Madhuri Manivannan, Charly Jehanno, Michal Kloc, Jorge Gomez Miragaya, Maren Diepenbruck, Katrin Volkmann, Marie-May Coissieux, Marta Palafox, Adelin Rouchon, Nicolas Kramer, Alexander Schmidt, Yannick Blum, Baptiste Hamelin, Helen Schuster, Martin Heidinger
Abstract
Open AccessEstrogen Receptor alpha (ER)-positive, HER2-negative breast cancers are less aggressive than other subtypes and show good patient clinical outcome because they are likely to respond to endocrine therapies. Unfortunately, therapy-resistant metastases may develop and start an inexorable downhill course. ESR1 mutations leading to resistance to endocrine therapy are prevalent in 20-55% of patients with ER+ metastatic breast cancer. Here, we found that glucocorticoid receptor (GR) activation by dexamethasone in ESR1 mutant metastases-bearing mice decreases liver metastases and prolongs survival.
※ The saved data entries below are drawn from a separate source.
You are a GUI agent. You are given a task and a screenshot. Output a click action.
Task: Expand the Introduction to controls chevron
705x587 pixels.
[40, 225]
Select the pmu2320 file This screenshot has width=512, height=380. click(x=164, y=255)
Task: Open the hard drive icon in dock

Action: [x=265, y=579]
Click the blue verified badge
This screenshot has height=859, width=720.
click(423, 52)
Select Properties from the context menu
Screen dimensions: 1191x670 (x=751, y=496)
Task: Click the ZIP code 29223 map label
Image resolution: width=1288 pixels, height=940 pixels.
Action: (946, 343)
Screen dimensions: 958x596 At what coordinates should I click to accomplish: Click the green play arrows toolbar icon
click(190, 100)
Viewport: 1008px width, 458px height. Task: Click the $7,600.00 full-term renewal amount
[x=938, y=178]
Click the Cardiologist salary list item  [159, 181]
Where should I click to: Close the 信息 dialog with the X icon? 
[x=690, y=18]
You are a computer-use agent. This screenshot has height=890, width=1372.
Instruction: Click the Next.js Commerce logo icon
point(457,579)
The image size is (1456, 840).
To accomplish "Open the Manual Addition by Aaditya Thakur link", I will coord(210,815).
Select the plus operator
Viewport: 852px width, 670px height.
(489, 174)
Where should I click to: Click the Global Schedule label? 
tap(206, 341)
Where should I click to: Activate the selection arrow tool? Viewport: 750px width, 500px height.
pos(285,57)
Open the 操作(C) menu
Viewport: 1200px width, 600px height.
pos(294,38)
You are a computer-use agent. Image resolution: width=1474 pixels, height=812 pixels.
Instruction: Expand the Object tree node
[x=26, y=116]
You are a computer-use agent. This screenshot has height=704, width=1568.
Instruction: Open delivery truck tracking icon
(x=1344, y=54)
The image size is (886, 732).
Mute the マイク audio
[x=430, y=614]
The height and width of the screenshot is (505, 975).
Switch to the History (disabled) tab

Transcriptomic and proteomic profiling revealed that GR activation not only downregulates estrogen response signature but also induces dramatic loss of ER itself. ChIP-Seq analyses show that prolonged dexamethasone treatment almost completely abrogates ER chromatin binding and that GR binds a subset of ER-related genes, including ESR1. Finally, the GR activity signature predicts a good outcome in patients with ER+ breast cancer. In summary, we show that dexamethasone inhibits ER+ metastatic growth by depleting ER, and hence could be tested for treating patients with ER+ metastatic breast cancer, particularly those suffering from refractory ESR1 mutant metastases.